Larry Flynt: The Right to Be Left Alone, a 2007 documentary by director Joan Brooks-Marks, is a comprehensive account of the First Amendment Patriot side of the Hustler founder and is, in that way, a compelling look at the person who has arguably done the most to frame pornography (and often reckless humiliation in the guise of satire) as a Constitutionally-protected freedom.

It is impossible to watch this movie and not cheer Flynt as he throws oranges at federal judges, calls them motherfuckers and pussies, picks his nose at depositions, and hammers home his right to publish anything in the name of Free Speech protection. It is impossible not to see him as an heroic ornery smartass who had the courage to risk everything, even after an assailant put him in a wheelchair for life, for the purpose of individual liberties.

"If we're not going to offend anyone," Flynt says, "there's no reason for the First Amendment."

- Data excerpt -
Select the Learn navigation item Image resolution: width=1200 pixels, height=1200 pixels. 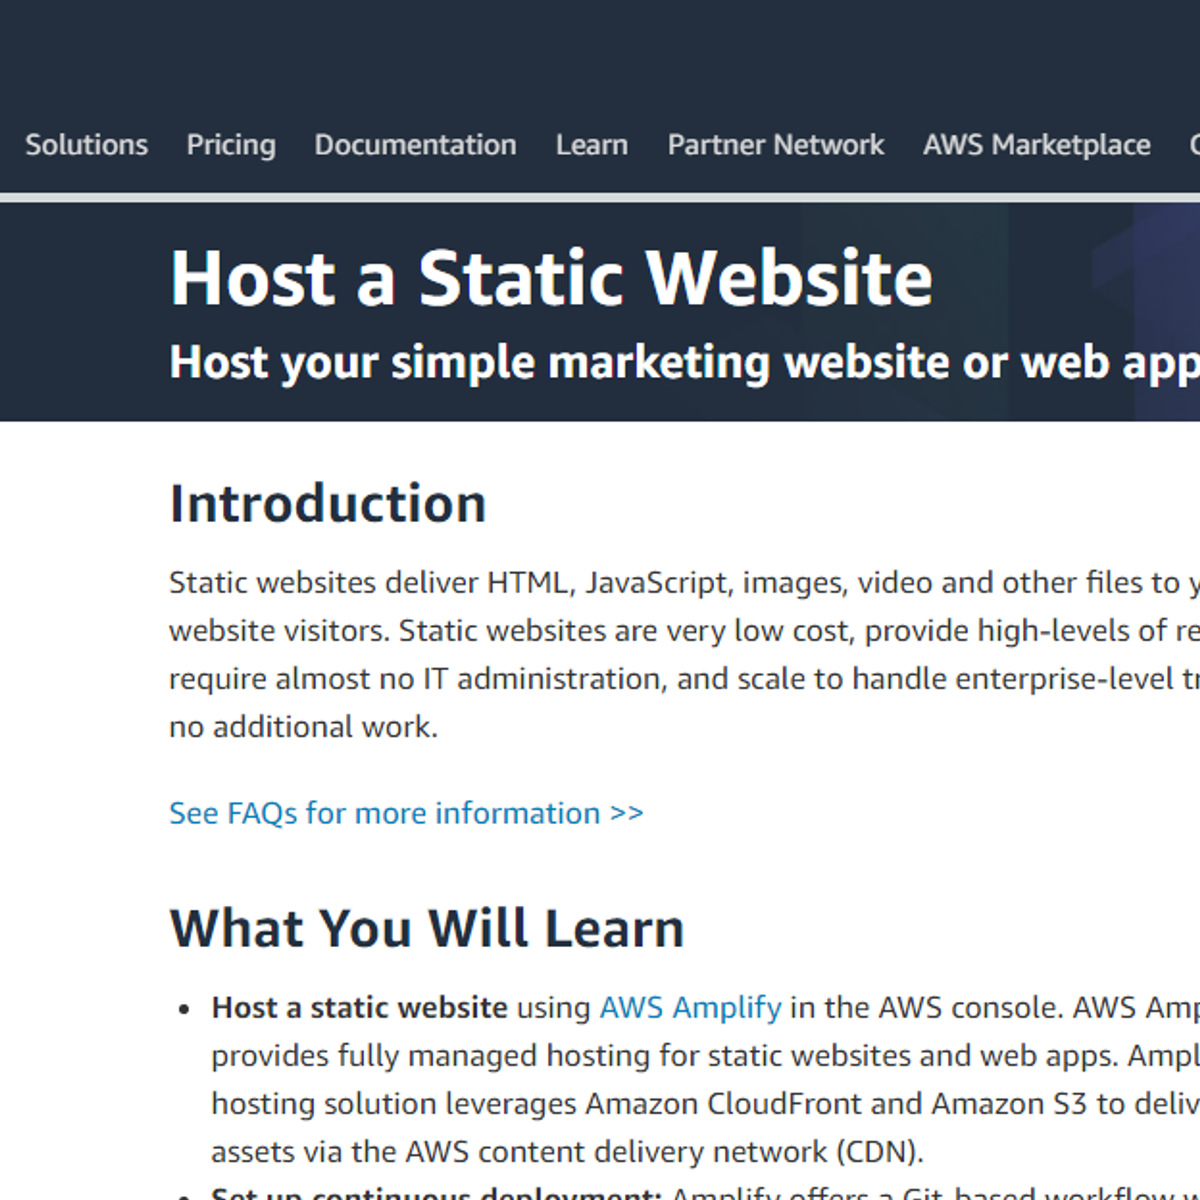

- Task requirements -
From the review of the Larry Flynt documentary, write out word for word the passage starting with "It is impossible to" and going on through "of individual liberties.".

- Result for this exercise -
It is impossible to watch this movie and not cheer Flynt as he throws oranges at federal judges, calls them motherfuckers and pussies, picks his nose at depositions, and hammers home his right to publish anything in the name of Free Speech protection. It is impossible not to see him as an heroic ornery smartass who had the courage to risk everything, even after an assailant put him in a wheelchair for life, for the purpose of individual liberties.